◆ **Exercise task**: From the line containing "Screen dimensions: 810x1440" through the end of the data, inclusive, rewrite every line with the requests left in place, and add 61 to each coordinate in the answers.
※ ※ ※
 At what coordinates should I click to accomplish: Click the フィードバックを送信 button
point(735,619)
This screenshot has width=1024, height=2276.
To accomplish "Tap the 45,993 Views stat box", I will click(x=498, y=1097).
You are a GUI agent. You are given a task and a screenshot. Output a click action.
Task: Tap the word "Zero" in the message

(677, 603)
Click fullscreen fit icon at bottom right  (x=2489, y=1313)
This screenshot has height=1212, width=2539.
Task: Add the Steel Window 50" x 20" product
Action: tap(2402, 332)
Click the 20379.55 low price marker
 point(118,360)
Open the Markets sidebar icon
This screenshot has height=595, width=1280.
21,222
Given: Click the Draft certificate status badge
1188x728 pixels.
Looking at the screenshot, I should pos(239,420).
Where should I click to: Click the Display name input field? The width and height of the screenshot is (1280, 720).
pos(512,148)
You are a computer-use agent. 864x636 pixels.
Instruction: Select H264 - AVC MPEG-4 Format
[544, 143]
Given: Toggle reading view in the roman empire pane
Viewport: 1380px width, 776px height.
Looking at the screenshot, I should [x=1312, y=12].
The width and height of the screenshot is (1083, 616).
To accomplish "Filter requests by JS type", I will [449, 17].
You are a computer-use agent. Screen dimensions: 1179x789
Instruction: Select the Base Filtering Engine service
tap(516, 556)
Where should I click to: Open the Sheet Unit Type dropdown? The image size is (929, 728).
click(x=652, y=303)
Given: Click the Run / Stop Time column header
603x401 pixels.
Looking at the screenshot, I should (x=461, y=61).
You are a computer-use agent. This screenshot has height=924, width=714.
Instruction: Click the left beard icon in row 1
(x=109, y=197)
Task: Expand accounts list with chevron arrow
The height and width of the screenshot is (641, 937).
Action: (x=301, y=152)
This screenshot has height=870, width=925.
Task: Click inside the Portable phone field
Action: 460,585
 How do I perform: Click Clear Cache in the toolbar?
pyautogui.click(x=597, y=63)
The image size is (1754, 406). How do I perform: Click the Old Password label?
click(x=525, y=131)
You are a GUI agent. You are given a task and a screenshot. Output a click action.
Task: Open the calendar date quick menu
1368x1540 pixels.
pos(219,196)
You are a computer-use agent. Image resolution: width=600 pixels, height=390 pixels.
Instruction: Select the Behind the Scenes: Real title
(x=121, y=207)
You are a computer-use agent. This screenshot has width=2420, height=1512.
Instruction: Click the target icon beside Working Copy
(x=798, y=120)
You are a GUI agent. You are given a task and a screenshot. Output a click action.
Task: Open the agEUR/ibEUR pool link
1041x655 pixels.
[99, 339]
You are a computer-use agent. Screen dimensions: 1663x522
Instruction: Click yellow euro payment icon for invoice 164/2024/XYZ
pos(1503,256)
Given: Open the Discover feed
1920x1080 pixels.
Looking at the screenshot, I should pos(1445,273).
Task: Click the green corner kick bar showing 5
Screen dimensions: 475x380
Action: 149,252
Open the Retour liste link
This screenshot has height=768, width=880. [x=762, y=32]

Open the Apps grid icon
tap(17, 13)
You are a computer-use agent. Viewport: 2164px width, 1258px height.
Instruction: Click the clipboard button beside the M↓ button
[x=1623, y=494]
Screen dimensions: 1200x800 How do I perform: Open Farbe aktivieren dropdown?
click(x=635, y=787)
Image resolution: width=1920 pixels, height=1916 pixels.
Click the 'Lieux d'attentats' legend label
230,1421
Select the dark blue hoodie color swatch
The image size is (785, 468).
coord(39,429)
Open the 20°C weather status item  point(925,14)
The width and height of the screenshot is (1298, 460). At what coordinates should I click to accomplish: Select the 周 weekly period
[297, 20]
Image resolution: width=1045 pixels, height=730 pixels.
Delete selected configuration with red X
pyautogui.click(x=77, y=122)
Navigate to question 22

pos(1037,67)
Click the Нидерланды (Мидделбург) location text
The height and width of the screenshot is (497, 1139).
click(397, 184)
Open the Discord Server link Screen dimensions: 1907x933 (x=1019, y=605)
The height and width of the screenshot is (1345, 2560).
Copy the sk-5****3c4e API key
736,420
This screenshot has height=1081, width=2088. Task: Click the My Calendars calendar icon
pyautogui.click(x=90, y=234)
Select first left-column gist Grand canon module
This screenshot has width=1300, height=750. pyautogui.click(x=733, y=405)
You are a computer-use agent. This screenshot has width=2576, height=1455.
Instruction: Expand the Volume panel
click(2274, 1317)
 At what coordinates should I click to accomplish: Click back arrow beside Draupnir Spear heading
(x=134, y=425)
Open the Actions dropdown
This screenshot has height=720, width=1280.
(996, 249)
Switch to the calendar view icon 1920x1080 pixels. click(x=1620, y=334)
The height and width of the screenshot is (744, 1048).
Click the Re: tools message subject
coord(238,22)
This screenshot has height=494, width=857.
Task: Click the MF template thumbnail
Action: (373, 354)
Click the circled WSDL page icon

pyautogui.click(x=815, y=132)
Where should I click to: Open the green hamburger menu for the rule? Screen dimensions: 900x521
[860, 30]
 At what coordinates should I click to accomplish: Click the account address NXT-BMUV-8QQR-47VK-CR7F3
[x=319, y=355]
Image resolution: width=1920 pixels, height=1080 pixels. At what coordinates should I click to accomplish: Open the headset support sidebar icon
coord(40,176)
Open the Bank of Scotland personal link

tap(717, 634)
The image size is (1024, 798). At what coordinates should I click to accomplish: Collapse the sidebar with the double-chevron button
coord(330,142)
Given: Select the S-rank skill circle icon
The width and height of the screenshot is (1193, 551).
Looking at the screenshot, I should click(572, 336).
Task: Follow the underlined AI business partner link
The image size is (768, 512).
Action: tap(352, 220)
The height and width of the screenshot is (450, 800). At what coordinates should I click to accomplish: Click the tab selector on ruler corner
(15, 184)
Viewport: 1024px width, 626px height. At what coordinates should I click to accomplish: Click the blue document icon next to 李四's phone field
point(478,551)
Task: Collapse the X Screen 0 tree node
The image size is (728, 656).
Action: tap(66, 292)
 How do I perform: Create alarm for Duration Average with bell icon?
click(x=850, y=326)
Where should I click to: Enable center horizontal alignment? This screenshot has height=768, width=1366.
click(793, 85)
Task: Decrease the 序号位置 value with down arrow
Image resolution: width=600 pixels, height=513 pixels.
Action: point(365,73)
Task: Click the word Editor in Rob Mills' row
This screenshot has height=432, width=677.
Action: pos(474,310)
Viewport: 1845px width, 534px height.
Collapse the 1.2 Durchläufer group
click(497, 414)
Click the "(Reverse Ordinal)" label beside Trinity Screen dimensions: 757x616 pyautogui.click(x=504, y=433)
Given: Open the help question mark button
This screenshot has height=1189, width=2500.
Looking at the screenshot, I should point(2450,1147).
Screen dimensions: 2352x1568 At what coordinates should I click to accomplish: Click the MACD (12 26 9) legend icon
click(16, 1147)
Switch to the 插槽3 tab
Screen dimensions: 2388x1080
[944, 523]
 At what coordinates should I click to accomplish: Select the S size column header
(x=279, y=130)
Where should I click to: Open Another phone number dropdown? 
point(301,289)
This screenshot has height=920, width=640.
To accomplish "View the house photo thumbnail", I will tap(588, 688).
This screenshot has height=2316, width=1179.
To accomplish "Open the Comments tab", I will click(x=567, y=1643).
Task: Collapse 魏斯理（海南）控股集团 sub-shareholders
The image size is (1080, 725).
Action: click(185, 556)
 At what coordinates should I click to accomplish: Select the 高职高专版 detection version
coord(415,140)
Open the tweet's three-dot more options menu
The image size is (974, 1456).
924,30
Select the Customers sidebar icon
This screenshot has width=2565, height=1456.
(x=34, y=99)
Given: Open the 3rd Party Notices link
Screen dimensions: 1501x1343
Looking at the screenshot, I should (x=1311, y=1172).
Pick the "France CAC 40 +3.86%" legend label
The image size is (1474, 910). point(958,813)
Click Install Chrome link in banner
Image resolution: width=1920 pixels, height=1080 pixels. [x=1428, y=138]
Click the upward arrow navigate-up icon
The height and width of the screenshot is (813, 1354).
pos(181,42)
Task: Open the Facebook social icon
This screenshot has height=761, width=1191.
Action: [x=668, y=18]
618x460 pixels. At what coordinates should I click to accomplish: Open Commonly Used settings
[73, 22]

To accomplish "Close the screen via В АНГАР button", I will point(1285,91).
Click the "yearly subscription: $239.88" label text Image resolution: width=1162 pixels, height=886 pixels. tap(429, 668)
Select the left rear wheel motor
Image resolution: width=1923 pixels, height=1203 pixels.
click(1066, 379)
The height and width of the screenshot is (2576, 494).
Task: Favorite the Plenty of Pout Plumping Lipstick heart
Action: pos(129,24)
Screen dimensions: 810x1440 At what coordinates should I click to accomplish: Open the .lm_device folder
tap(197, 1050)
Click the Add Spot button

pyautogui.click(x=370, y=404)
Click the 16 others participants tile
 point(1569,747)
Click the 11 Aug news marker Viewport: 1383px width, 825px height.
※ ※ ※
◆ **The reply**:
Screen dimensions: 810x1440 At what coordinates should I click to accomplish: Open the .lm_device folder
tap(258, 1111)
Click the Add Spot button

pyautogui.click(x=431, y=465)
Click the 16 others participants tile
 point(1630,808)
Click the 11 Aug news marker Viewport: 1383px width, 825px height.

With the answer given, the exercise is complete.